Stored data entries
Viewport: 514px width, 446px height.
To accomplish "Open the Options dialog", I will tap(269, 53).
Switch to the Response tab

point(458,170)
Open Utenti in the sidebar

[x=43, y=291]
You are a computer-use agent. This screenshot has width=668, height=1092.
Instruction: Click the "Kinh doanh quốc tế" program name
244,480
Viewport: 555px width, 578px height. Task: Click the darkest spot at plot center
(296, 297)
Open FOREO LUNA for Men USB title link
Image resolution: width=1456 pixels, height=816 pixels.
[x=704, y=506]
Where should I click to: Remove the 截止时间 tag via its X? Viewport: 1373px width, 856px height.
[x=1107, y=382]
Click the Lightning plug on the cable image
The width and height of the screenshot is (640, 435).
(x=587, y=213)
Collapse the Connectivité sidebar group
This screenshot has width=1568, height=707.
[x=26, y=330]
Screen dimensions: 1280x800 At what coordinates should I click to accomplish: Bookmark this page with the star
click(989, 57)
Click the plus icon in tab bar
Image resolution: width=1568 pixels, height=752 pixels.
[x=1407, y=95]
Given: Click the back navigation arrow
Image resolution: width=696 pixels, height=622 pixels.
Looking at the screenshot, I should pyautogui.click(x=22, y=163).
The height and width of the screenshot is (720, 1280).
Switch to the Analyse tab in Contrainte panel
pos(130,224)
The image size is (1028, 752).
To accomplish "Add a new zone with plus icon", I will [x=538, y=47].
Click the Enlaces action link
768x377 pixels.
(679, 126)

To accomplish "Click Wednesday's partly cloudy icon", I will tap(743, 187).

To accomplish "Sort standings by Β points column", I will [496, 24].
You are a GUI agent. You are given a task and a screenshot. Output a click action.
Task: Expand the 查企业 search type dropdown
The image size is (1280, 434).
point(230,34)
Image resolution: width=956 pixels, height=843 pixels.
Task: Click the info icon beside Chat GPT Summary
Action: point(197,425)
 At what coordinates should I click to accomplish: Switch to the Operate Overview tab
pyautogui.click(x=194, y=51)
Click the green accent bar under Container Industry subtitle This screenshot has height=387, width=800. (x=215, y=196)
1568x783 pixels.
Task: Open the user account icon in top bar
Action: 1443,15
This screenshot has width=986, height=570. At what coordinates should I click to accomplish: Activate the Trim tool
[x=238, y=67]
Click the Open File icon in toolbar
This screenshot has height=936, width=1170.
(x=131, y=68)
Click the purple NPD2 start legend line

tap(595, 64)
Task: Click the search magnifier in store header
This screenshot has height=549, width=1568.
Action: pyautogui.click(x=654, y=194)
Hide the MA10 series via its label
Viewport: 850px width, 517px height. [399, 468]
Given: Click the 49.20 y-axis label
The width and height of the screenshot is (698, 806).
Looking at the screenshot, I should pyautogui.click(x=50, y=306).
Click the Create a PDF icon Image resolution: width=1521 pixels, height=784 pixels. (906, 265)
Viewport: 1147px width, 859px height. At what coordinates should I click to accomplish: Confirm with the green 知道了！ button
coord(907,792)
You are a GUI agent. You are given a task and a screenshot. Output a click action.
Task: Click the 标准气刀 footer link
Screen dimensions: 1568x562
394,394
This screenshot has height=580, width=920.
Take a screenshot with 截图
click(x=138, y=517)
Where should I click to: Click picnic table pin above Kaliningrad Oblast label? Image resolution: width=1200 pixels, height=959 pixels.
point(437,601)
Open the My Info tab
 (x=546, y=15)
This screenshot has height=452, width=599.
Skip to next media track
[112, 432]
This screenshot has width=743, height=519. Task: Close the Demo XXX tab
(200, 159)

What needs to be done: An identical copy of the preceding records should be returned.

Task answer:
Viewport: 514px width, 446px height.
To accomplish "Open the Options dialog", I will tap(269, 53).
Switch to the Response tab

point(458,170)
Open Utenti in the sidebar

[x=43, y=291]
You are a computer-use agent. This screenshot has width=668, height=1092.
Instruction: Click the "Kinh doanh quốc tế" program name
244,480
Viewport: 555px width, 578px height. Task: Click the darkest spot at plot center
(296, 297)
Open FOREO LUNA for Men USB title link
Image resolution: width=1456 pixels, height=816 pixels.
[x=704, y=506]
Where should I click to: Remove the 截止时间 tag via its X? Viewport: 1373px width, 856px height.
[x=1107, y=382]
Click the Lightning plug on the cable image
The width and height of the screenshot is (640, 435).
(x=587, y=213)
Collapse the Connectivité sidebar group
This screenshot has width=1568, height=707.
[x=26, y=330]
Screen dimensions: 1280x800 At what coordinates should I click to accomplish: Bookmark this page with the star
click(989, 57)
Click the plus icon in tab bar
Image resolution: width=1568 pixels, height=752 pixels.
[x=1407, y=95]
Given: Click the back navigation arrow
Image resolution: width=696 pixels, height=622 pixels.
Looking at the screenshot, I should pyautogui.click(x=22, y=163).
The height and width of the screenshot is (720, 1280).
Switch to the Analyse tab in Contrainte panel
pos(130,224)
The image size is (1028, 752).
To accomplish "Add a new zone with plus icon", I will [x=538, y=47].
Click the Enlaces action link
768x377 pixels.
(679, 126)

To accomplish "Click Wednesday's partly cloudy icon", I will tap(743, 187).

To accomplish "Sort standings by Β points column", I will [496, 24].
You are a GUI agent. You are given a task and a screenshot. Output a click action.
Task: Expand the 查企业 search type dropdown
The image size is (1280, 434).
point(230,34)
Image resolution: width=956 pixels, height=843 pixels.
Task: Click the info icon beside Chat GPT Summary
Action: point(197,425)
 At what coordinates should I click to accomplish: Switch to the Operate Overview tab
pyautogui.click(x=194, y=51)
Click the green accent bar under Container Industry subtitle This screenshot has height=387, width=800. (x=215, y=196)
1568x783 pixels.
Task: Open the user account icon in top bar
Action: 1443,15
This screenshot has width=986, height=570. At what coordinates should I click to accomplish: Activate the Trim tool
[x=238, y=67]
Click the Open File icon in toolbar
This screenshot has height=936, width=1170.
(x=131, y=68)
Click the purple NPD2 start legend line

tap(595, 64)
Task: Click the search magnifier in store header
This screenshot has height=549, width=1568.
Action: pyautogui.click(x=654, y=194)
Hide the MA10 series via its label
Viewport: 850px width, 517px height. [399, 468]
Given: Click the 49.20 y-axis label
The width and height of the screenshot is (698, 806).
Looking at the screenshot, I should pyautogui.click(x=50, y=306).
Click the Create a PDF icon Image resolution: width=1521 pixels, height=784 pixels. (906, 265)
Viewport: 1147px width, 859px height. At what coordinates should I click to accomplish: Confirm with the green 知道了！ button
coord(907,792)
You are a GUI agent. You are given a task and a screenshot. Output a click action.
Task: Click the 标准气刀 footer link
Screen dimensions: 1568x562
394,394
This screenshot has height=580, width=920.
Take a screenshot with 截图
click(x=138, y=517)
Where should I click to: Click picnic table pin above Kaliningrad Oblast label? Image resolution: width=1200 pixels, height=959 pixels.
point(437,601)
Open the My Info tab
 (x=546, y=15)
This screenshot has height=452, width=599.
Skip to next media track
[112, 432]
This screenshot has width=743, height=519. Task: Close the Demo XXX tab
(200, 159)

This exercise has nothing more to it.